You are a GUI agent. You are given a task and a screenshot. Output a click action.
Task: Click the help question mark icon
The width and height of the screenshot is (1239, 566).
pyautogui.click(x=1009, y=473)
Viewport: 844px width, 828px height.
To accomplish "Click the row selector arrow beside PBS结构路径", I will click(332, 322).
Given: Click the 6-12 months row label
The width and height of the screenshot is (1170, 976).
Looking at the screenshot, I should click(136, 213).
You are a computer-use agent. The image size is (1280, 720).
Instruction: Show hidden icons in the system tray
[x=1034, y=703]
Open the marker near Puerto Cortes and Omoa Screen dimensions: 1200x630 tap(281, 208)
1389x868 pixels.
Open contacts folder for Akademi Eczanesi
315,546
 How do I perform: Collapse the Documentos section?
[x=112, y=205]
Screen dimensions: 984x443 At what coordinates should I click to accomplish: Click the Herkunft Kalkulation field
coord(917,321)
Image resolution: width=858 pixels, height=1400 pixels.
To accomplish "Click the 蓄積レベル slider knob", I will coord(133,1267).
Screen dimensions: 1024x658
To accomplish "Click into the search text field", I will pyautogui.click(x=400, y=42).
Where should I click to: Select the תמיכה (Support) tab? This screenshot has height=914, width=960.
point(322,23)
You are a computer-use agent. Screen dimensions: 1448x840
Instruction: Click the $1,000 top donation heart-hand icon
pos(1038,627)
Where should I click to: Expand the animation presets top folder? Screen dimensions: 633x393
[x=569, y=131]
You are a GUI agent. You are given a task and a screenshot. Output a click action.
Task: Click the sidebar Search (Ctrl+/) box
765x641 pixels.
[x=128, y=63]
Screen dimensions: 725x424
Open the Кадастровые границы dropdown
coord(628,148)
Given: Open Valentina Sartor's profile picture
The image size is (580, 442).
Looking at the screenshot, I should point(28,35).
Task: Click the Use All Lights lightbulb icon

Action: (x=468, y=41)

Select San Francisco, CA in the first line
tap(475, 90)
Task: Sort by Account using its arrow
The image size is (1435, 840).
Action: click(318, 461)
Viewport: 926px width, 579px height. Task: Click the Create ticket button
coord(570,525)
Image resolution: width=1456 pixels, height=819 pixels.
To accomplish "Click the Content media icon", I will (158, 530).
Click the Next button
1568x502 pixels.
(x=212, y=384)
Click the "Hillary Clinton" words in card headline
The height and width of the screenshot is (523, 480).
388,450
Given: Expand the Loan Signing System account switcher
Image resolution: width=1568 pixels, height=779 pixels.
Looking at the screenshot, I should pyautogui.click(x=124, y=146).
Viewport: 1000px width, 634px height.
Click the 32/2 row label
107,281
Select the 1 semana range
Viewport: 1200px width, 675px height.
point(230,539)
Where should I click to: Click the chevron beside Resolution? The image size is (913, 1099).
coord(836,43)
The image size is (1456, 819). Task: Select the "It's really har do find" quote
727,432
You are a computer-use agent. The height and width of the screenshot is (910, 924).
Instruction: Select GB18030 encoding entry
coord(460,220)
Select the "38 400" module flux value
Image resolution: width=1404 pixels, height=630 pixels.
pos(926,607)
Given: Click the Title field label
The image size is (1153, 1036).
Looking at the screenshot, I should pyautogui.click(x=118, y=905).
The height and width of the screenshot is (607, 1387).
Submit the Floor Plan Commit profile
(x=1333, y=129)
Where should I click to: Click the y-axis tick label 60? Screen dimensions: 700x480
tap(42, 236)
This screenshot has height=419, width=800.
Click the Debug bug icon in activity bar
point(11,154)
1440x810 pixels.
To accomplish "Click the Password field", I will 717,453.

* [Task to complete]: What is asked for is an exact copy of the lines above from the one containing "The image size is (1435, 840)." through the one containing "Given: Expand the", and only those.

* [Response area]:
The image size is (1435, 840).
Action: click(318, 461)
Viewport: 926px width, 579px height. Task: Click the Create ticket button
coord(570,525)
Image resolution: width=1456 pixels, height=819 pixels.
To accomplish "Click the Content media icon", I will (158, 530).
Click the Next button
1568x502 pixels.
(x=212, y=384)
Click the "Hillary Clinton" words in card headline
The height and width of the screenshot is (523, 480).
388,450
Given: Expand the Loan Signing System account switcher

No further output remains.